Continuing my musical autobiography …
You’d have thought going to University, suitcase and guitar in hand, would have been the perfect springboard for a teenage performing career. For some reason, when I went to Glasgow University at 18, it wasn’t.
I never meant to be here
Partly this was because it was unexpected. I hadn’t intended this at all. In sixth year I’d applied for four art schools, my heart set on becoming an artist for Marvel Comics (at a time when Marvel was on nobody else’s radar, certainly not the general public’s). Unfortunately assessment boards at all four had this strange notion that to study art I should be able to display at least some rudimentary skill in drawing something other than muscular men in capes beating seven shades of shit out of each other in the sky. Reader, I couldn’t.
Thus it was that I started History of Fine Art at Glasgow University, and jumped in my first week from that to Principles of Religion (studying Judaism, Christianity, Hinduism, Islam and Buddhism). While my roommate Alan immediately started playing bass in a pub band and getting paid for it, I was disoriented and dittered around various folk clubs and the odd jam session but didn’t find anyone inspiring to work with until the end of my second year.
Browsing the University student societies, I joined a group of ex (and not-so-ex) hippies called something like Society for Spiritual and Psychological Research or SPIRIT. The idea was to invite all sorts of spiritual groups to the basement meeting room and either partake of their wisdom or give them a rationalist grilling, whatever felt right on the night. I can recall a few of those nights. The Baha’i Faith brought excellent food. The Hare Krishnas were quite mind-altering but there was no doubt that the cause was the ear-splitting insistence of their finger-cymbals in a small, echoey basement. We had a session with basins and hot water where we simply washed each other’s feet (after the Biblical tradition) which, after the initial giggling subsided, became a tender and heartwarming experience. The group soon lost direction and motivation until I invited a Sufi teacher whom I’d met in Edinburgh and we happily became his Glasgow offshoot until the end of the year. He went on to set up the Salisbury Centre in Edinburgh while SPIRIT became no more than a strange memory.
Alan drew to my attention a handwritten ad in some music shop saying ‘musicians wanted for a band’. We went along to a basement flat just off Byres Road and met Dave Christopher, a former music student who now wanted to create a folk-rock band. Discovering a mutual love of the Incredible String Band, we hit it off. When he played me his songs, though, I was stunned. They weren’t in the ISB space, nor in any strum-along-three-chords space I’d occupied before. Melody poured out of Dave effortlessly, the way I imagine it would if you were in a room with Paul McCartney, probably the closest style to Dave. His fingers spidered across the fretboard in ways I couldn’t follow, coaxing melodic basslines, ringing open strings and melodic twists and turns. Of course I had to be in his band.

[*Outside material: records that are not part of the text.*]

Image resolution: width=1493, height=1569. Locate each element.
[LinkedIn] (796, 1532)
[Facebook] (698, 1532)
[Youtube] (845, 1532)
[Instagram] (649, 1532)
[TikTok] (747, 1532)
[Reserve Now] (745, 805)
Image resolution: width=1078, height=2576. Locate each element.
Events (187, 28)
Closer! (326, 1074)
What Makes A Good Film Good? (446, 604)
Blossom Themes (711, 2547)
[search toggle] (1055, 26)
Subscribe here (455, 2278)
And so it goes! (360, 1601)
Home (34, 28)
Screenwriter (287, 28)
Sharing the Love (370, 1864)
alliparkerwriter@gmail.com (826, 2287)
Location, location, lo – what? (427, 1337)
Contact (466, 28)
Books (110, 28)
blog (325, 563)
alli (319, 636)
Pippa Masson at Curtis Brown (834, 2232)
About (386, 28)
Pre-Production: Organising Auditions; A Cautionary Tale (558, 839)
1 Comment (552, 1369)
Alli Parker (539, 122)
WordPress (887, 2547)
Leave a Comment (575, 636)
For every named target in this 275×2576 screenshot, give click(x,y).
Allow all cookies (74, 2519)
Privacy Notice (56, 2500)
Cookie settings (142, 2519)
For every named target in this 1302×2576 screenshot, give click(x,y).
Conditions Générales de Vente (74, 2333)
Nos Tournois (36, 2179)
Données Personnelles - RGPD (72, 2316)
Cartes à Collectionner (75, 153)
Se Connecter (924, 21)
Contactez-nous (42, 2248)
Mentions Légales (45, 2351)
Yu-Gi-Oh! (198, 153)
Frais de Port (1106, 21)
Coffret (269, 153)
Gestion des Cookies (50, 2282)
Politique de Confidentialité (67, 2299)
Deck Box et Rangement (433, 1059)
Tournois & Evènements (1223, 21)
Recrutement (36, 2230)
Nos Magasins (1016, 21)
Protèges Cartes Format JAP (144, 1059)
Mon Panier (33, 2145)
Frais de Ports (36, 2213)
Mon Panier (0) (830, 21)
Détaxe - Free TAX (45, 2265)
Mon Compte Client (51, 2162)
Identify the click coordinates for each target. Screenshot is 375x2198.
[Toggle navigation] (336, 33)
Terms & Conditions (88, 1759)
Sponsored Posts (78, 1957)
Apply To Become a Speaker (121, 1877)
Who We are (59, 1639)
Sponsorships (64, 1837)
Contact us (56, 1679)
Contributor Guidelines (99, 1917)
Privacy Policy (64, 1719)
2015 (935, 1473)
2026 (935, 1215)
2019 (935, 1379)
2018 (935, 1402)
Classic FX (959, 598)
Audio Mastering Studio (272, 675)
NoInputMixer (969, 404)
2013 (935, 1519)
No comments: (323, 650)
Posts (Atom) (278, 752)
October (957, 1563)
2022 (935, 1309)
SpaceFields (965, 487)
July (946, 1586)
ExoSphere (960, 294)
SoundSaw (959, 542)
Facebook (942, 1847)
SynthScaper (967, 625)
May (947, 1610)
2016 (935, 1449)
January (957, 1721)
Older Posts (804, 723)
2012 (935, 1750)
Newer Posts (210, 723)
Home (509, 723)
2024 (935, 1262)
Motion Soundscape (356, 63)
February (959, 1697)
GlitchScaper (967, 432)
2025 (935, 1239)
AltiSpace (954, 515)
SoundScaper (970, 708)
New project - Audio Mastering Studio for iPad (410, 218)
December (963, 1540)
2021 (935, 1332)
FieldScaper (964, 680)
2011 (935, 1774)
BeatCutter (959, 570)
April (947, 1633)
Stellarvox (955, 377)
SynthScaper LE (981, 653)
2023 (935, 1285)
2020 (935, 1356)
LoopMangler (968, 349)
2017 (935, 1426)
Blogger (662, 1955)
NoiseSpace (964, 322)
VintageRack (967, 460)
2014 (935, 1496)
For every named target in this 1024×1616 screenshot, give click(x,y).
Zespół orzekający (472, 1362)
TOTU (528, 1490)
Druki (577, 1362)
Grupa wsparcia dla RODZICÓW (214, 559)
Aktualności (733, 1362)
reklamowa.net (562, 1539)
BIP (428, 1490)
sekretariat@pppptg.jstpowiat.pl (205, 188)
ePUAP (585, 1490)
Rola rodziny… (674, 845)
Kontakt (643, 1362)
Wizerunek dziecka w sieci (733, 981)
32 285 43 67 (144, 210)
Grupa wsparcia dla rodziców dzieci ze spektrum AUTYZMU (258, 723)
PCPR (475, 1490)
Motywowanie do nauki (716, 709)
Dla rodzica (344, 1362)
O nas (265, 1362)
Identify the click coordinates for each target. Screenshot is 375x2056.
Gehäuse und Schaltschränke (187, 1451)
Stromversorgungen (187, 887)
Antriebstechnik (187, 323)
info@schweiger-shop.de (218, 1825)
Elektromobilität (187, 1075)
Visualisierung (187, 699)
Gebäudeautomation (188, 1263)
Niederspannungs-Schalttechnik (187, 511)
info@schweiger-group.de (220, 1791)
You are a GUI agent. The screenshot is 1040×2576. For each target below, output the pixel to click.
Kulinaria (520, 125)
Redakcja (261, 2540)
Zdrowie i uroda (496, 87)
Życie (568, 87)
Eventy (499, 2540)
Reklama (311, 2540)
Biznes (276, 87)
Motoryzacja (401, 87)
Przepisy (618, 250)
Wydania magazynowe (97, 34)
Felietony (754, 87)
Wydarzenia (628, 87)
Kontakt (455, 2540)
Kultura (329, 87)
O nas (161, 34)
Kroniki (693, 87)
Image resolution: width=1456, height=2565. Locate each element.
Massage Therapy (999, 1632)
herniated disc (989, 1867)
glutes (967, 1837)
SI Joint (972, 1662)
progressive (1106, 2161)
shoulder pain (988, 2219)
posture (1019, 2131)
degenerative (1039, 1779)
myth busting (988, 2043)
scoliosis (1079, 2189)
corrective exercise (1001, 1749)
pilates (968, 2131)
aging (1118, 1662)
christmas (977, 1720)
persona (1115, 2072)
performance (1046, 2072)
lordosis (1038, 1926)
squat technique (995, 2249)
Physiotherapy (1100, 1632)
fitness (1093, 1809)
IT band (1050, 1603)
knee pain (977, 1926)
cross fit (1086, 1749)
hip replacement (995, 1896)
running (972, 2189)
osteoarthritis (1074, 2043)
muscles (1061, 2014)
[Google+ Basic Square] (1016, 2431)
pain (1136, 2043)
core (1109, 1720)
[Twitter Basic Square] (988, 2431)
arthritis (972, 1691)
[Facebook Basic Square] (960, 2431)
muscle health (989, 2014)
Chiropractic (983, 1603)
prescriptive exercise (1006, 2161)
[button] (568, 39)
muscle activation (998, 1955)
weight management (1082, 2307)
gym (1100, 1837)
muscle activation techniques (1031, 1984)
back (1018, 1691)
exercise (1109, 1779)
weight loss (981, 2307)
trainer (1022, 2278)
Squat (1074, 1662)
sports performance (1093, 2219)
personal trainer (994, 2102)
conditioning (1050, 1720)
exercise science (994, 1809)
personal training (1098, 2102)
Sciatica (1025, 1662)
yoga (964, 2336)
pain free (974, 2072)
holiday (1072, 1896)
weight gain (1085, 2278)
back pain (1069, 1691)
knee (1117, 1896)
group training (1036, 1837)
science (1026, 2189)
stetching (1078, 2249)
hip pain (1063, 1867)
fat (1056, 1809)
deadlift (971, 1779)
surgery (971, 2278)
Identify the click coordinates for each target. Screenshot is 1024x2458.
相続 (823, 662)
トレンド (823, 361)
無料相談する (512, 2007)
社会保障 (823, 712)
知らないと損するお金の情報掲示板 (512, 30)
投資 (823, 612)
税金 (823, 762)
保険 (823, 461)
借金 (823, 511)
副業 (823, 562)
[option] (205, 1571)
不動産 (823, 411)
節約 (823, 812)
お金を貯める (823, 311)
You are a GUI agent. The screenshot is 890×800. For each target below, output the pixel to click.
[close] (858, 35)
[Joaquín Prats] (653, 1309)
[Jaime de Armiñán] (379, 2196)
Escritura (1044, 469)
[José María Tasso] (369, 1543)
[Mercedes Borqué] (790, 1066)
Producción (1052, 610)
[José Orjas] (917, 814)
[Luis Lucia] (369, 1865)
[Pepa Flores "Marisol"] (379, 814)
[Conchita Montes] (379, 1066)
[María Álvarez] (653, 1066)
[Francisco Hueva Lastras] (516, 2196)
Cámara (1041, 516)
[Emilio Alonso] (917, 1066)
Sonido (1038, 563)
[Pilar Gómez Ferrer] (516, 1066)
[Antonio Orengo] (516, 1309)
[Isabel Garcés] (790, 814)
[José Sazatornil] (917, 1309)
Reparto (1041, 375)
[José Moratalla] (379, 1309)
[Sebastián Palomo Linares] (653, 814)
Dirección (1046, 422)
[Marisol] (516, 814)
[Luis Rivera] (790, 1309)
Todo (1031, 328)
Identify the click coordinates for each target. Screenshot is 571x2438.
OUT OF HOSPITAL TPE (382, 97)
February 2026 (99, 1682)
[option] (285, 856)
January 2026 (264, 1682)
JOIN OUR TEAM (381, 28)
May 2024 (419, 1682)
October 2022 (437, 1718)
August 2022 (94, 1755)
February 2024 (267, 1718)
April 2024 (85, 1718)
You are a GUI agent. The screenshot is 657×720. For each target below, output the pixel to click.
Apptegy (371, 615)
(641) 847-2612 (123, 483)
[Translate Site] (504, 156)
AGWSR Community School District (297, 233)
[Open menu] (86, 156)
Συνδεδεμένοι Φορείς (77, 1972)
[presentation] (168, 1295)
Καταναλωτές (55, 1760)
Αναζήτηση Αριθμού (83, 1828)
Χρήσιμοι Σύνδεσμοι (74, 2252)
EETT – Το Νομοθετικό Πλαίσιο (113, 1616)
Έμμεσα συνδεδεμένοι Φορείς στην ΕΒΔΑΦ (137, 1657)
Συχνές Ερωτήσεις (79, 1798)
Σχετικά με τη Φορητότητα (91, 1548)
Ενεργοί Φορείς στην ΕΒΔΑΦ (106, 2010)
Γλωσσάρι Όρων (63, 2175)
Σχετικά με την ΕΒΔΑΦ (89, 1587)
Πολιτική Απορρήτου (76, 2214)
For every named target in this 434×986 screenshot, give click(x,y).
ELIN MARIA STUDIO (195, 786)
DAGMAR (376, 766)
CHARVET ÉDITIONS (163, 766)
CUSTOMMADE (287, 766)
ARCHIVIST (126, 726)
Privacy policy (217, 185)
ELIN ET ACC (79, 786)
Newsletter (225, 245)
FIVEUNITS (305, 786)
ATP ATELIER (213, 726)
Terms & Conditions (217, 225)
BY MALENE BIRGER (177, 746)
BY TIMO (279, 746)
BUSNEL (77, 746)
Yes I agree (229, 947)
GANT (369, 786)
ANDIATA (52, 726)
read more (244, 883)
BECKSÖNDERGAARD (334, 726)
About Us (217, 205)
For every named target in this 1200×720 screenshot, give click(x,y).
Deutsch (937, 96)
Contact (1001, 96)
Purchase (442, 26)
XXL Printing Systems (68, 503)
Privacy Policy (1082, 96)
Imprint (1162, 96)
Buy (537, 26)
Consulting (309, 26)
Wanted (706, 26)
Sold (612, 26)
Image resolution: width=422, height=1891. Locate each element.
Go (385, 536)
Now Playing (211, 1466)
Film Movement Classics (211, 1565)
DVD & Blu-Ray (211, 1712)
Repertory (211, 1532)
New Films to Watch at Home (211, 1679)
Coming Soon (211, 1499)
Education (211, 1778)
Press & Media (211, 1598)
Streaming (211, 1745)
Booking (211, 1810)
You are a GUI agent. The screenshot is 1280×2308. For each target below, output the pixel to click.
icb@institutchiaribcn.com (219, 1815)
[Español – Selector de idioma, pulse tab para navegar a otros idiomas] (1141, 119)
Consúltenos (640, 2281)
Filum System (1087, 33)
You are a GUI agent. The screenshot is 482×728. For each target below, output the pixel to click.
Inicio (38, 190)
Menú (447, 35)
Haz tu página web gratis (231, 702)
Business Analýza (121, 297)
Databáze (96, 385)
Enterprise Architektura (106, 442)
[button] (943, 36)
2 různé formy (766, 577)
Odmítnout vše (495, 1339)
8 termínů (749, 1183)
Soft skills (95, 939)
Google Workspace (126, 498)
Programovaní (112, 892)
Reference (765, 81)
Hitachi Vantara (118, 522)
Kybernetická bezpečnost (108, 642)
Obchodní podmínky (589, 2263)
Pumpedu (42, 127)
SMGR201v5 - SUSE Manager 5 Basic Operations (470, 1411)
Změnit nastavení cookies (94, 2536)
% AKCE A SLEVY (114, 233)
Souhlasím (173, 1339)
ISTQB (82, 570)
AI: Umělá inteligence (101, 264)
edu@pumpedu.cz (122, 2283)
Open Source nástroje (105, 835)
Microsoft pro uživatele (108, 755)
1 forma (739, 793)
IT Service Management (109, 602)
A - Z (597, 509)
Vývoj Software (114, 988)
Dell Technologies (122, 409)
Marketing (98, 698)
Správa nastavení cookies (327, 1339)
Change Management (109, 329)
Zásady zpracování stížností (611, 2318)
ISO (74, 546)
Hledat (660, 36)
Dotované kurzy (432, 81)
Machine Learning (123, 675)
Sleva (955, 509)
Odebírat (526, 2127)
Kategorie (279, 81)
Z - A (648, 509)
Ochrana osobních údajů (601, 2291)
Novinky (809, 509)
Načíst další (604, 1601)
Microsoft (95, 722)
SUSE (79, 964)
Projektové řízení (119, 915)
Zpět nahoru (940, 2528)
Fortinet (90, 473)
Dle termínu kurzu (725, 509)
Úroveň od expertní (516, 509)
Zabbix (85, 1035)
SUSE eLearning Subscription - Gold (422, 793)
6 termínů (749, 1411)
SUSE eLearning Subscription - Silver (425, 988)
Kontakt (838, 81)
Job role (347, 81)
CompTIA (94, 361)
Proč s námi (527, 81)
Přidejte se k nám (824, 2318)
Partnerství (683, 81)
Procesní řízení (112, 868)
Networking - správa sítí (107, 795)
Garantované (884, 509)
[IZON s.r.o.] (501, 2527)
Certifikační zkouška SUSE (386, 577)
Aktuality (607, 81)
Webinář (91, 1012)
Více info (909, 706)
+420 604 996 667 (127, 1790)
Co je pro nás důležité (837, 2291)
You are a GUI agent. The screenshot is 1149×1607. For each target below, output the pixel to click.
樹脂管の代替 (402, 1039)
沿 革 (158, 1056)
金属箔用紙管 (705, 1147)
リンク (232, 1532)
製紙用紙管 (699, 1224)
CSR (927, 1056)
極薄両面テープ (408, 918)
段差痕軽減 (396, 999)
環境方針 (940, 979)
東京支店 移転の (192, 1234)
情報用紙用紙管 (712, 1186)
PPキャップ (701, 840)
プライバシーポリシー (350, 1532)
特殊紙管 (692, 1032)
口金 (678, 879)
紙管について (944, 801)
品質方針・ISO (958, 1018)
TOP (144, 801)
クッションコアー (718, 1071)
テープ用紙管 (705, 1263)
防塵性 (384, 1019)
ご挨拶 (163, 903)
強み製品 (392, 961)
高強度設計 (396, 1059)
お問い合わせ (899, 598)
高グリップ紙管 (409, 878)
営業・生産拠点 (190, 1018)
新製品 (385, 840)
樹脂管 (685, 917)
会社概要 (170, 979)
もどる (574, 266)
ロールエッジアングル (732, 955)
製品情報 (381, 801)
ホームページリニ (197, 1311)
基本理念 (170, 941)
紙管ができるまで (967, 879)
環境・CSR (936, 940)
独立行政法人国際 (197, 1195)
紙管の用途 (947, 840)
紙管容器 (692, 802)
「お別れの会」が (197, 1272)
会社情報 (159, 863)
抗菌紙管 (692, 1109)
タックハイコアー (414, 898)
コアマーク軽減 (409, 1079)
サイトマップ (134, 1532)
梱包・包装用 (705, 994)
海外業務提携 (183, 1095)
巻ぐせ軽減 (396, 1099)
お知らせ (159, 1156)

This ate up a year. Rehearsal to me up to that point had been ‘What are the chords? Let’s play it a few times. That’s good. Next?’. With Dave and our six-piece band it was the constant layering and schooling of four-part harmonies over odd time signatures. Two or three times a week for four hours. The lineup gradually settled to two rhythm guitars, lead guitar, mandolin, bass and drums, and we got to know the songs. Dave invited some of us to add our own songs, which we did, although none of them were of his standard. I played rhythm guitar, mandolin, hand percussion and even – strange to tell, howling electric violin. We called the band Window Bill, because every time the local banks changed their hours for a bank holiday they all displayed a poster saying only ‘See Window Bill’.
Once and once only
While that would have been great marketing, it was only great marketing if it were possible for the public to actually see Window Bill. Having rehearsed for almost a year, with that intensity that only a semi-employed semi-student, semi-benefits-claimant band can, we performed our accomplished harmonies and Beatles/Steely Dan-esque songs only once, to a handful of people at an afternoon gig in secondary school in Gourock, then split up. Dave followed his dreams to London, and without his guidance the rest of us fell apart. No recordings of the band exist .
While I continued writing songs and playing in various loose affiliations over the next few years (including with Dave when he returned from London to Edinburgh) it never had that seriousness of purpose again for many years.
(Dave still lives in Edinburgh and still writes excellent music. Every few years we do a set together at a mutual friend’s party.)